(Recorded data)
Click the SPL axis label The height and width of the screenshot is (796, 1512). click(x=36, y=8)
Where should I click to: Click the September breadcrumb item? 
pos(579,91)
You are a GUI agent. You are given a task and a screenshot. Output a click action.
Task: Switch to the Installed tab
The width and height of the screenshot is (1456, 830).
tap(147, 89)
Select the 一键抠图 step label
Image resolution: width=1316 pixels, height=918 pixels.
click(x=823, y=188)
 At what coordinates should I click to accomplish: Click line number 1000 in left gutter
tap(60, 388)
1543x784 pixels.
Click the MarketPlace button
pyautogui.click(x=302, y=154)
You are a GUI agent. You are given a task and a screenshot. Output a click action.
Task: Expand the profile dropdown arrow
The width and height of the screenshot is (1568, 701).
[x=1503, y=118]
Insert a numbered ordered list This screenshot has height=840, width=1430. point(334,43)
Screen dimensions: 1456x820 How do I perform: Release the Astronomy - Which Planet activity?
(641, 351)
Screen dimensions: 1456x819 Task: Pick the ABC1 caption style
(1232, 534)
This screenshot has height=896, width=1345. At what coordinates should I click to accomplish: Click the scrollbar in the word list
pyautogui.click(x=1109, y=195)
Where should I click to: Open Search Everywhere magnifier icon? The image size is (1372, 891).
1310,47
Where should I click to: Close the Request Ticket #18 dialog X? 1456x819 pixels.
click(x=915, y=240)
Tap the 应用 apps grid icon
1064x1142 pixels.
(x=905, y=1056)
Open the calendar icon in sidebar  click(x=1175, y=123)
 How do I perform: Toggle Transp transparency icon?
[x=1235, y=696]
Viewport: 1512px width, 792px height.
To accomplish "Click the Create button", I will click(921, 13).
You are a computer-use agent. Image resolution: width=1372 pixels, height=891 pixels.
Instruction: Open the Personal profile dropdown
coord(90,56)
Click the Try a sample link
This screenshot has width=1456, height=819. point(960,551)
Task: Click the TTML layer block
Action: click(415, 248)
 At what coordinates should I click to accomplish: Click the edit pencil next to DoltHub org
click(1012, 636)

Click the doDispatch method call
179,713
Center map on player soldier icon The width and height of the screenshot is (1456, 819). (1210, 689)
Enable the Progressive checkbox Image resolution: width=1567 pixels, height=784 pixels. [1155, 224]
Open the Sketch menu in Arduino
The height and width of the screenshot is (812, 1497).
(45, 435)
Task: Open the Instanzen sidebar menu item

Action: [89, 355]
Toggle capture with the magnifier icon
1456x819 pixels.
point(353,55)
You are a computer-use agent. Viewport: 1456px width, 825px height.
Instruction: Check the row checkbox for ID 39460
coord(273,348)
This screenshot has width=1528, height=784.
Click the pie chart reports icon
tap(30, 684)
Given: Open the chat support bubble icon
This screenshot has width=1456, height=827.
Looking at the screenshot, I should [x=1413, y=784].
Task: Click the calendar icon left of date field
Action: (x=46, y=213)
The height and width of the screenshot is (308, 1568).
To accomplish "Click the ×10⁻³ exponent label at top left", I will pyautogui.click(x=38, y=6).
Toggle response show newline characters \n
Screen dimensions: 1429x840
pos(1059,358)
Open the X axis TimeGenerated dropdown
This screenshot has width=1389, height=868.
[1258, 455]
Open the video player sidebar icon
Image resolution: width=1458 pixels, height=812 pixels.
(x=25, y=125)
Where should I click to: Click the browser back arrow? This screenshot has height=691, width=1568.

> TASK OBJECTIVE:
Set all the data down again, exactly as it reads above.

> EXERCISE RESPONSE:
Click the SPL axis label The height and width of the screenshot is (796, 1512). click(x=36, y=8)
Where should I click to: Click the September breadcrumb item? 
pos(579,91)
You are a GUI agent. You are given a task and a screenshot. Output a click action.
Task: Switch to the Installed tab
The width and height of the screenshot is (1456, 830).
tap(147, 89)
Select the 一键抠图 step label
Image resolution: width=1316 pixels, height=918 pixels.
click(x=823, y=188)
 At what coordinates should I click to accomplish: Click line number 1000 in left gutter
tap(60, 388)
1543x784 pixels.
Click the MarketPlace button
pyautogui.click(x=302, y=154)
You are a GUI agent. You are given a task and a screenshot. Output a click action.
Task: Expand the profile dropdown arrow
The width and height of the screenshot is (1568, 701).
[x=1503, y=118]
Insert a numbered ordered list This screenshot has height=840, width=1430. point(334,43)
Screen dimensions: 1456x820 How do I perform: Release the Astronomy - Which Planet activity?
(641, 351)
Screen dimensions: 1456x819 Task: Pick the ABC1 caption style
(1232, 534)
This screenshot has height=896, width=1345. At what coordinates should I click to accomplish: Click the scrollbar in the word list
pyautogui.click(x=1109, y=195)
Where should I click to: Open Search Everywhere magnifier icon? The image size is (1372, 891).
1310,47
Where should I click to: Close the Request Ticket #18 dialog X? 1456x819 pixels.
click(x=915, y=240)
Tap the 应用 apps grid icon
1064x1142 pixels.
(x=905, y=1056)
Open the calendar icon in sidebar  click(x=1175, y=123)
 How do I perform: Toggle Transp transparency icon?
[x=1235, y=696]
Viewport: 1512px width, 792px height.
To accomplish "Click the Create button", I will click(921, 13).
You are a computer-use agent. Image resolution: width=1372 pixels, height=891 pixels.
Instruction: Open the Personal profile dropdown
coord(90,56)
Click the Try a sample link
This screenshot has width=1456, height=819. point(960,551)
Task: Click the TTML layer block
Action: click(415, 248)
 At what coordinates should I click to accomplish: Click the edit pencil next to DoltHub org
click(1012, 636)

Click the doDispatch method call
179,713
Center map on player soldier icon The width and height of the screenshot is (1456, 819). (1210, 689)
Enable the Progressive checkbox Image resolution: width=1567 pixels, height=784 pixels. [1155, 224]
Open the Sketch menu in Arduino
The height and width of the screenshot is (812, 1497).
(45, 435)
Task: Open the Instanzen sidebar menu item

Action: [89, 355]
Toggle capture with the magnifier icon
1456x819 pixels.
point(353,55)
You are a computer-use agent. Viewport: 1456px width, 825px height.
Instruction: Check the row checkbox for ID 39460
coord(273,348)
This screenshot has width=1528, height=784.
Click the pie chart reports icon
tap(30, 684)
Given: Open the chat support bubble icon
This screenshot has width=1456, height=827.
Looking at the screenshot, I should [x=1413, y=784].
Task: Click the calendar icon left of date field
Action: (x=46, y=213)
The height and width of the screenshot is (308, 1568).
To accomplish "Click the ×10⁻³ exponent label at top left", I will pyautogui.click(x=38, y=6).
Toggle response show newline characters \n
Screen dimensions: 1429x840
pos(1059,358)
Open the X axis TimeGenerated dropdown
This screenshot has width=1389, height=868.
[1258, 455]
Open the video player sidebar icon
Image resolution: width=1458 pixels, height=812 pixels.
(x=25, y=125)
Where should I click to: Click the browser back arrow? This screenshot has height=691, width=1568.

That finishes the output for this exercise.